_Exercise instructions_:
Only the lines containing "computer" belong in the answer; find them in the material below.

= Beginning of Section =

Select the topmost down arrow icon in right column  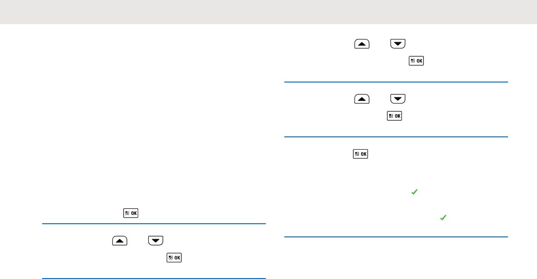(x=398, y=44)
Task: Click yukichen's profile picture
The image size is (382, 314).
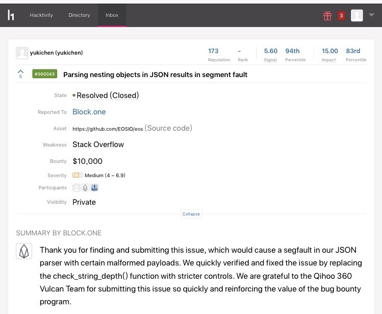Action: (x=22, y=53)
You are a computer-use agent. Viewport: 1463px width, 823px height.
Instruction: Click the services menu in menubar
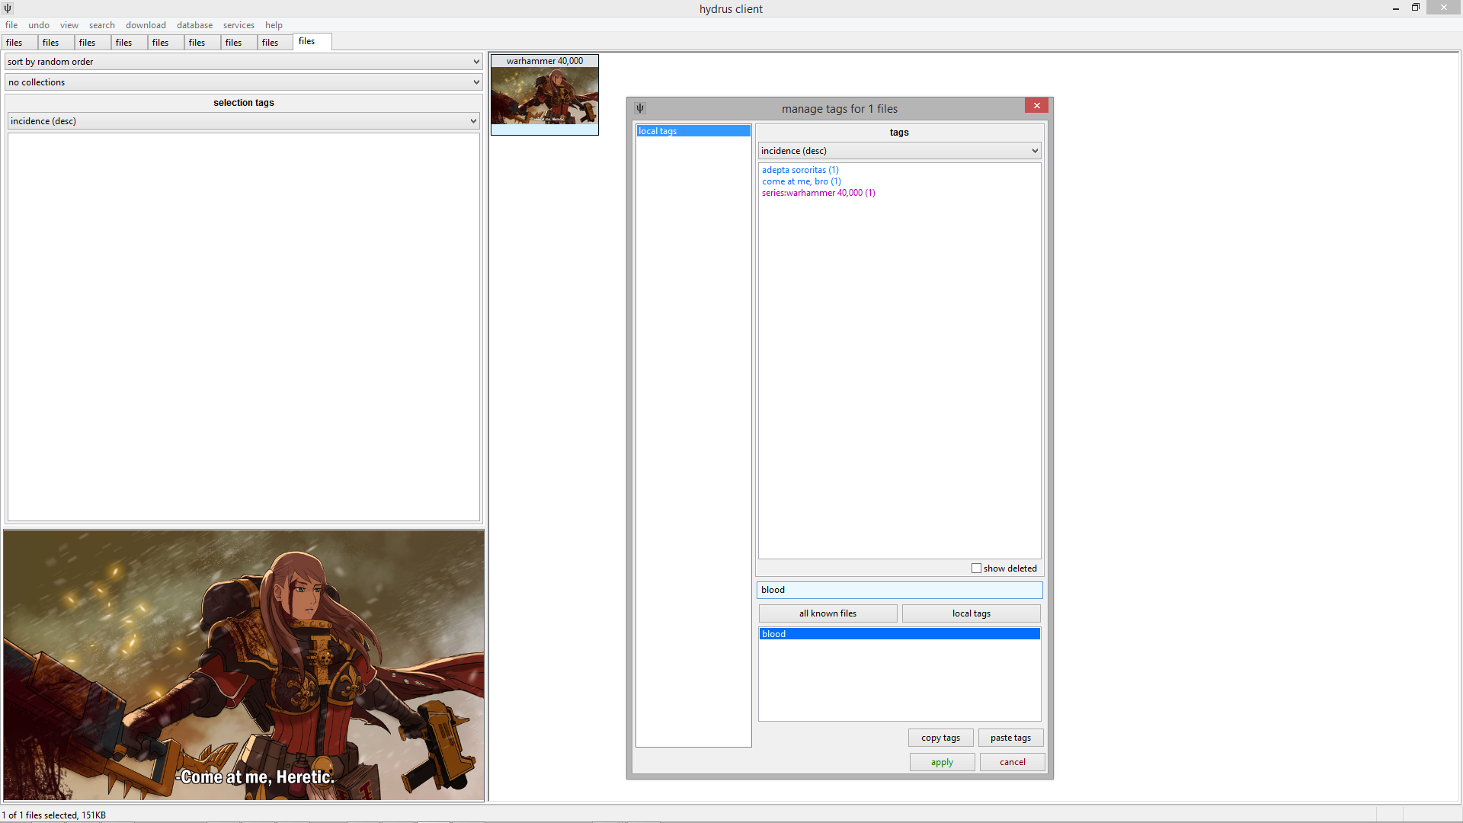238,25
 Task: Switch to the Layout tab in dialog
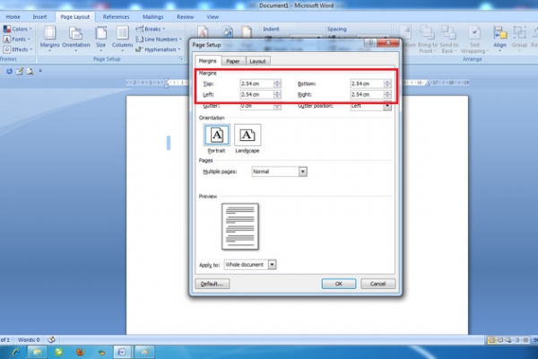click(x=257, y=61)
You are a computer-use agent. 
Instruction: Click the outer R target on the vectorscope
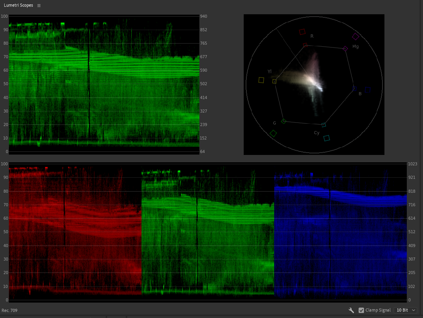(302, 32)
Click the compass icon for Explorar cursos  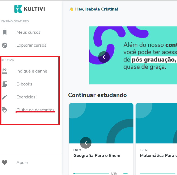click(x=5, y=45)
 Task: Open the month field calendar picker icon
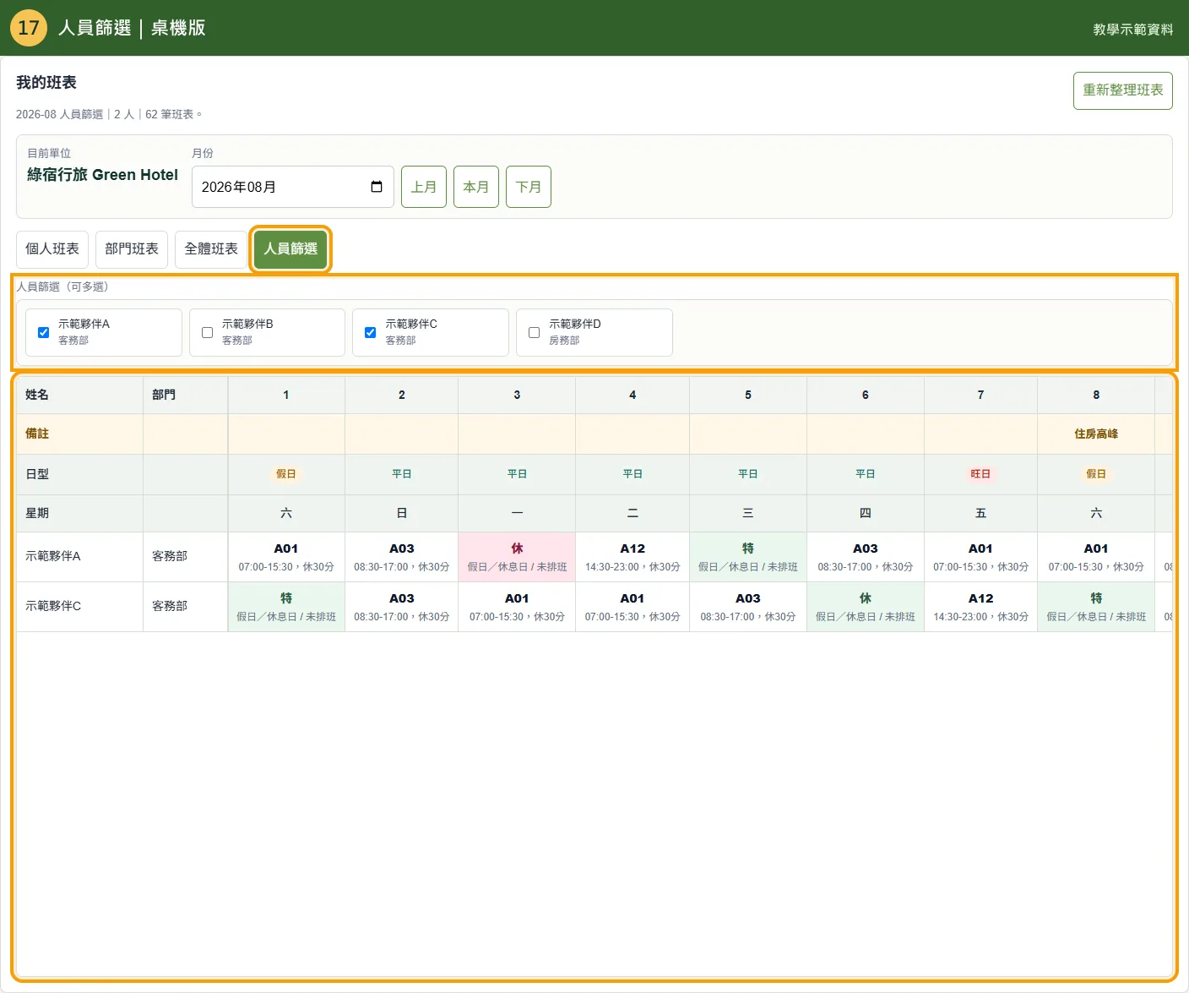[377, 187]
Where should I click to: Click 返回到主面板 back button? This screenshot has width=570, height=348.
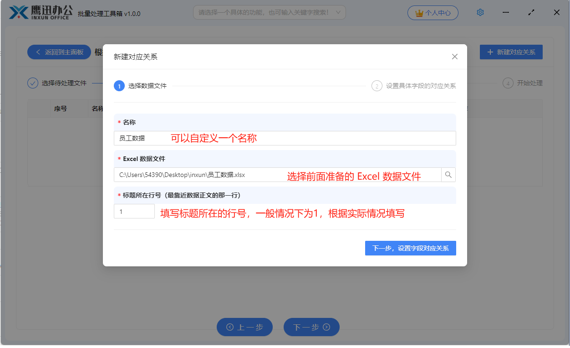(x=59, y=52)
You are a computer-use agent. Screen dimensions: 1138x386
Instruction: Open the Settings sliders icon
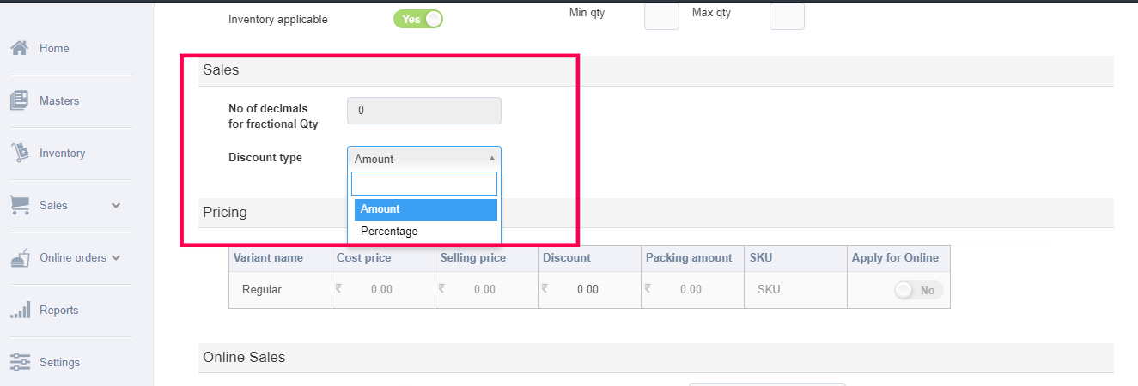pos(20,362)
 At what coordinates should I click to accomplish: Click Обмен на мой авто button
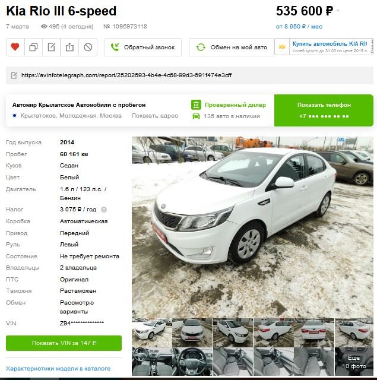[232, 48]
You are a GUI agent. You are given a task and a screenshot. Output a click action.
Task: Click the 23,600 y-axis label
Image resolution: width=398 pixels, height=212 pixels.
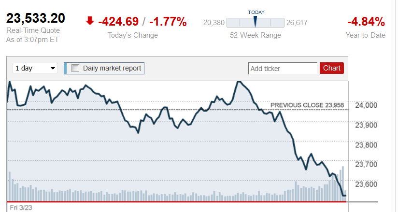[x=366, y=184]
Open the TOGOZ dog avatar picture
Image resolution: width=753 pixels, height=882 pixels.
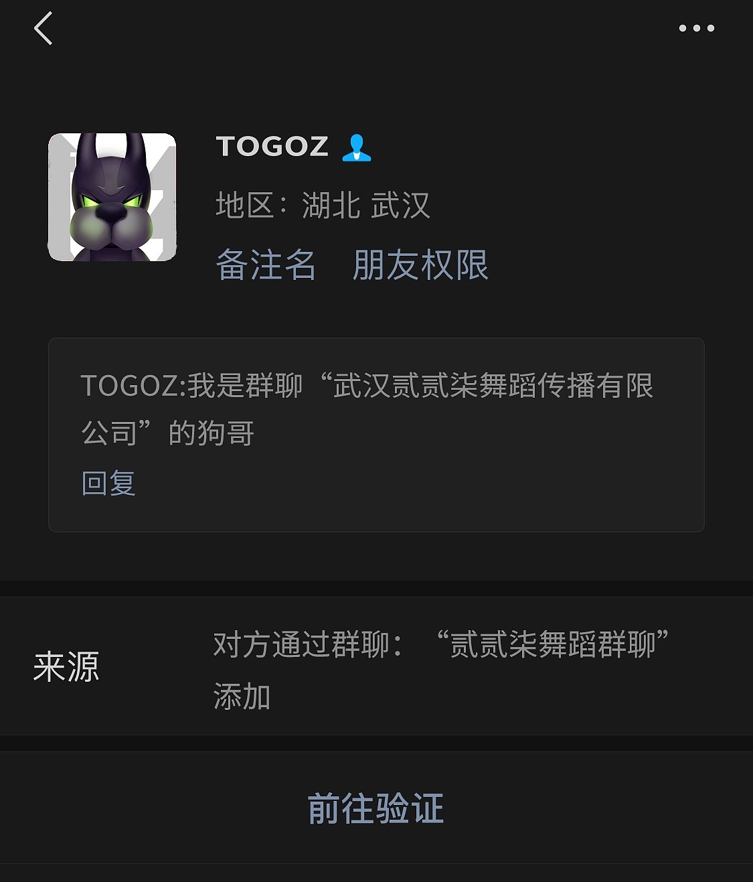(x=112, y=197)
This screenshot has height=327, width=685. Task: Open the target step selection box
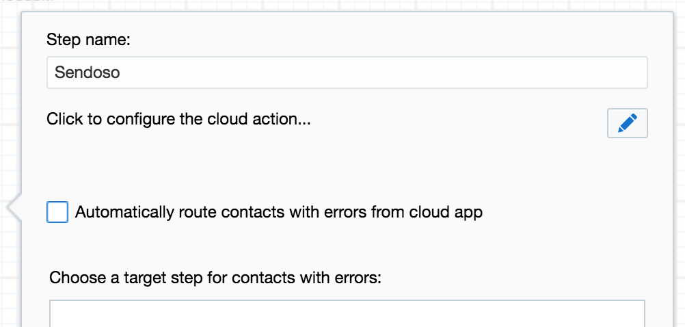tap(347, 314)
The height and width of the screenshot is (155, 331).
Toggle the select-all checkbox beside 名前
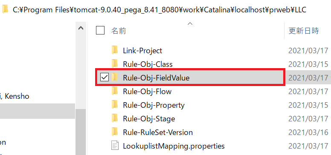pyautogui.click(x=100, y=30)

= End of Section =

_Written response_:
You are a computer-use agent. Viewport: 1463px width, 823px height.
You are a computer-use agent. 
You are a computer-use agent. Screen dimensions: 1138x386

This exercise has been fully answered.